Solution Approach 2:
The ground plane calibration is made dynamic and adaptive, automatically adjusting to camera repositioning or FOV changes. The system transitions from static manual calibration to dynamic automatic recalibration that responds to actual operational conditions, maintaining accuracy without requiring constant manual intervention.
4Measurement precision
If reference objects are used for calibration, then ground plane parameters can be determined, but the process is tedious and error-prone
Solution Approach 1:
The system eliminates the need for operators to select and measure reference objects by implementing automatic ground plane detection. The calibration module processes image data to identify the ground plane region and compute its parameters autonomously, removing the tedious manual steps of reference object selection and measurement.
Solution Approach 2:
The patent replaces manual reference object measurement with automated image processing.

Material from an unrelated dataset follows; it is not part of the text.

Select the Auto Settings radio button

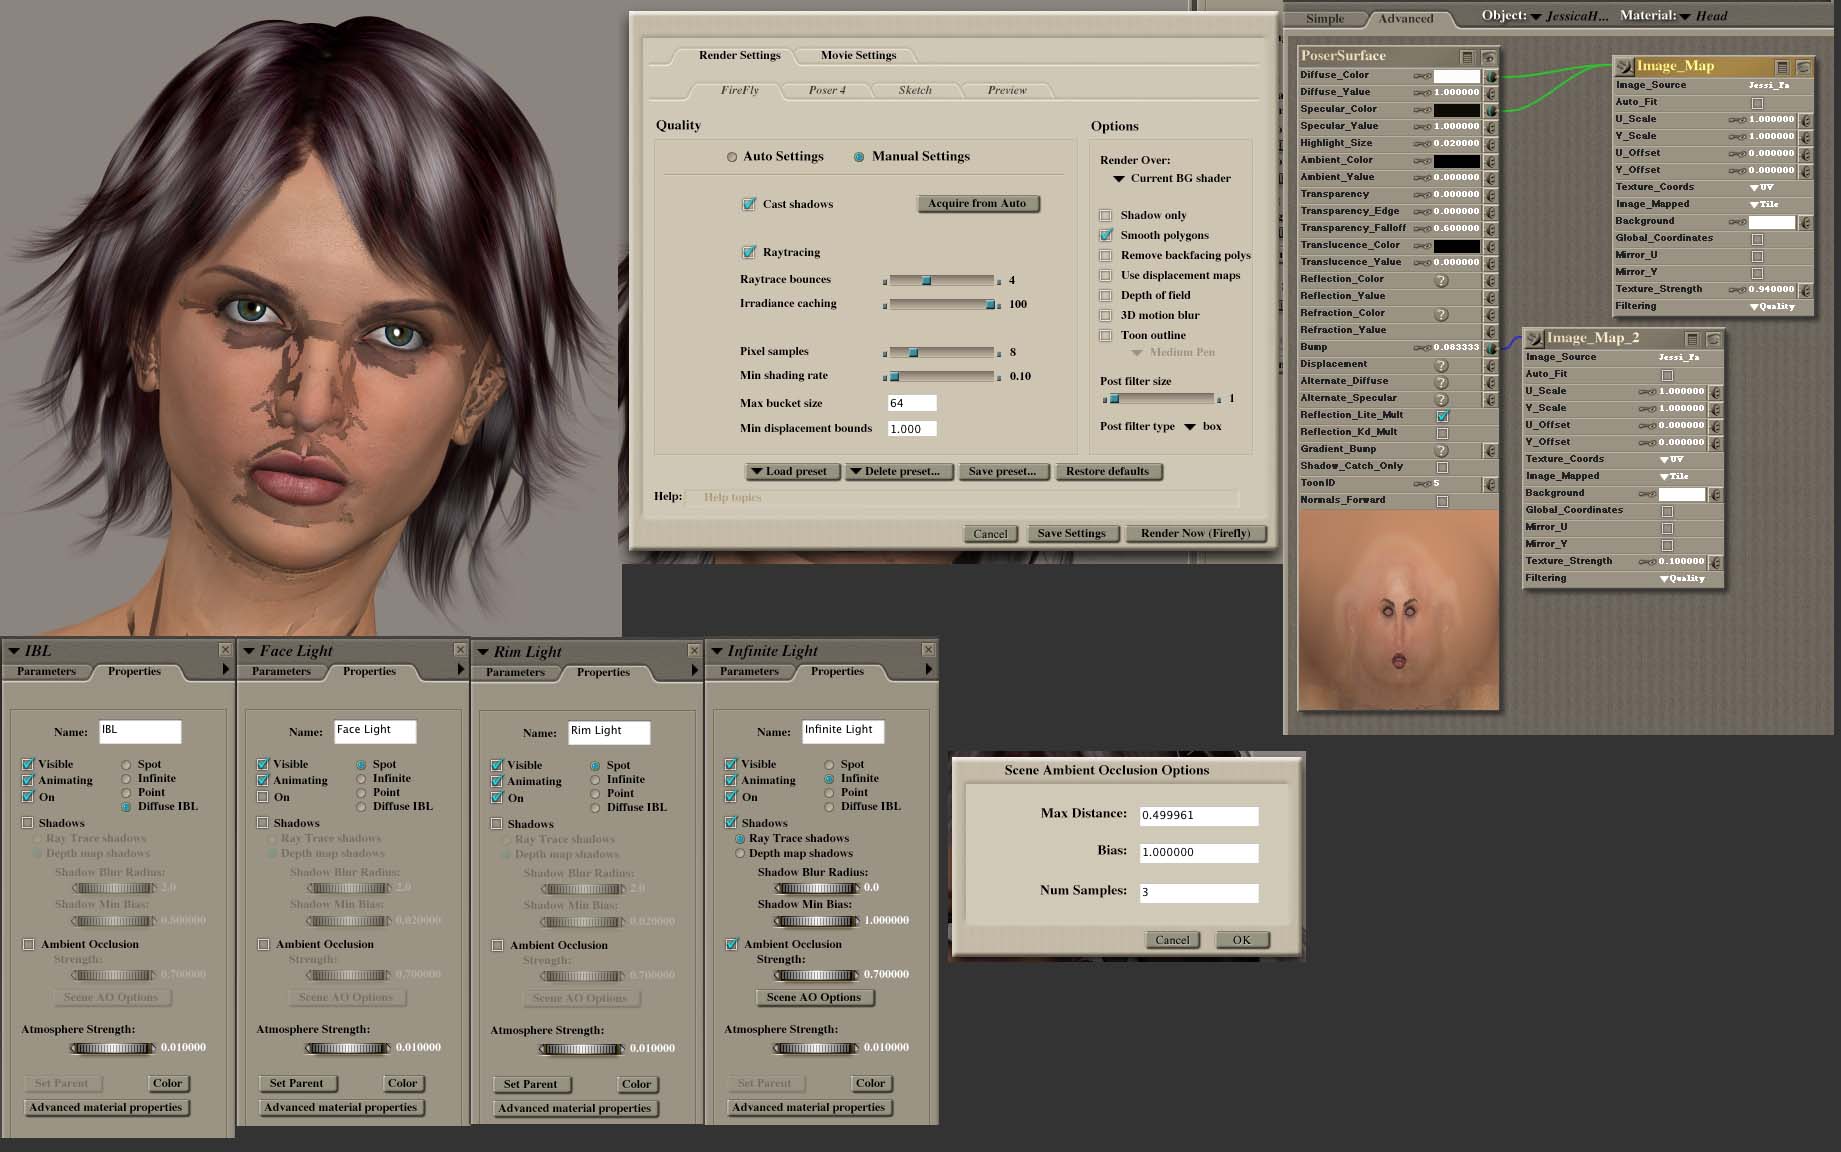[x=732, y=157]
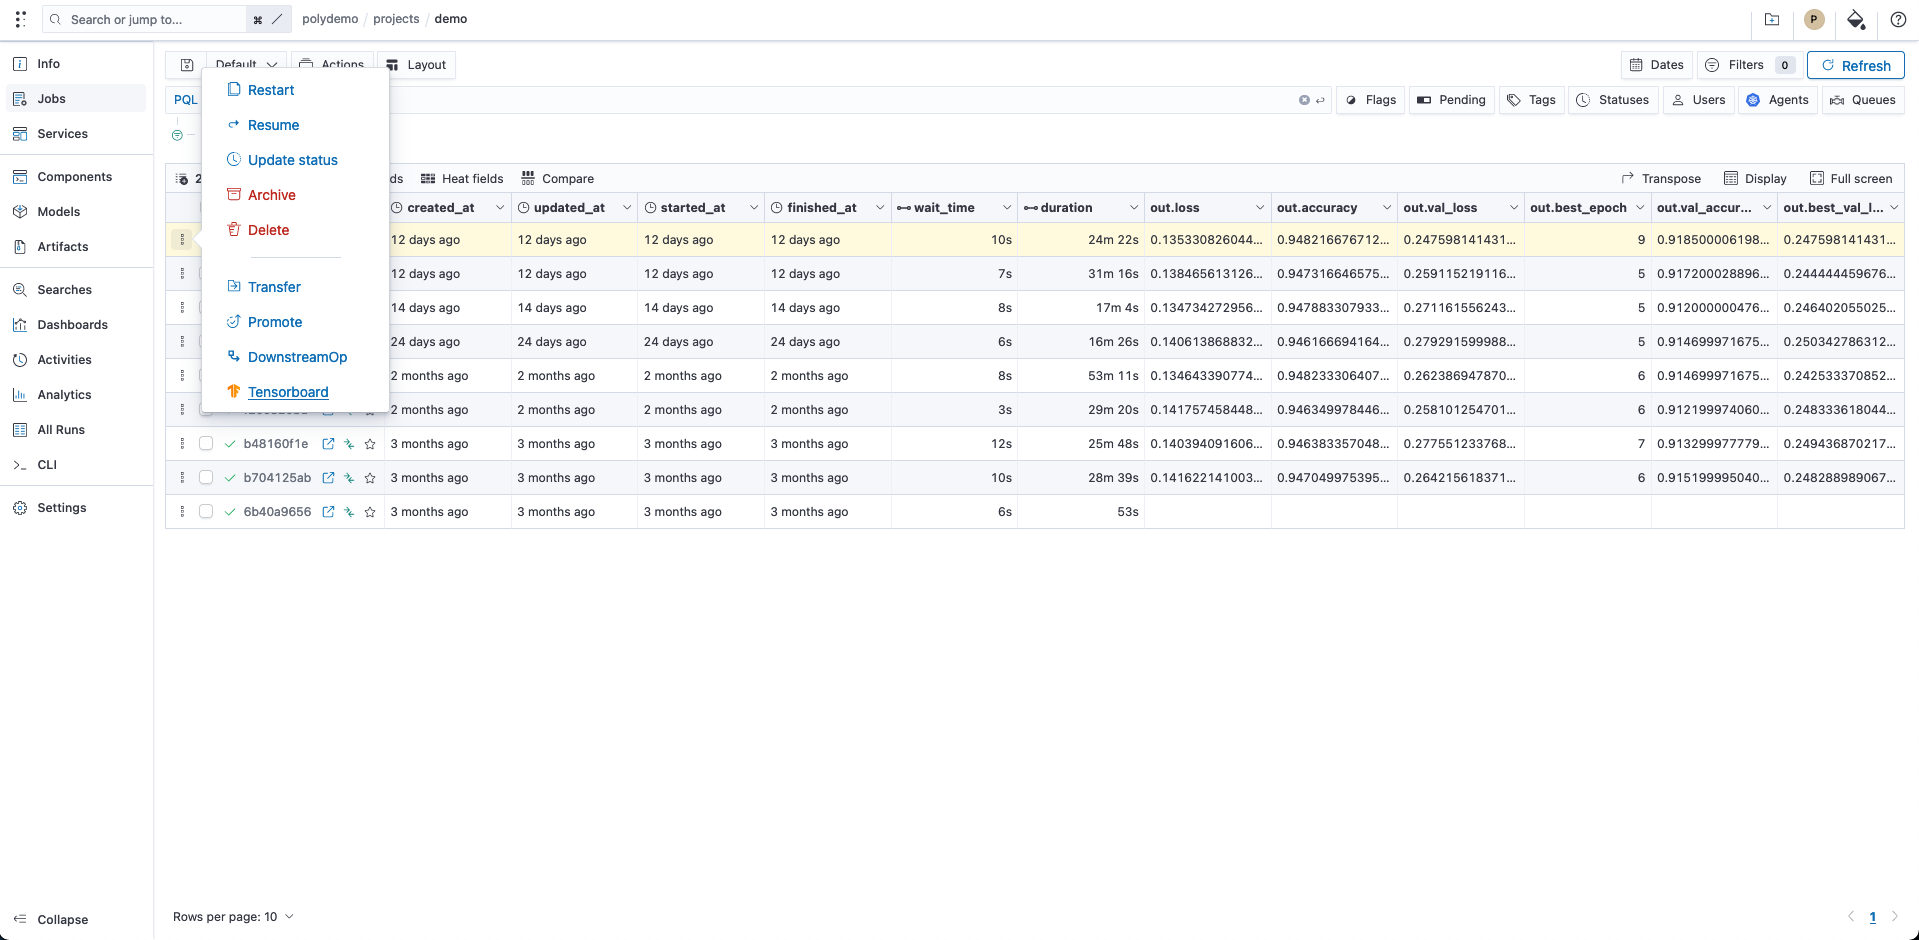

Instead of operators identifying and measuring physical reference objects in the scene, the system uses computational algorithms to detect the ground plane directly from image pixel data and compute calibration parameters.
Data Source
AI summary
A surveillance camera system and method is disclosed. The system includes one or more surveillance cameras that capture images of scenes, and one or more calibration systems that automatically generate ground planes from the captured images from the surveillance cameras. Foreground objects in the scenes are then analyzed against the ground planes to determine whether the ground planes may require updating and/or recalculation.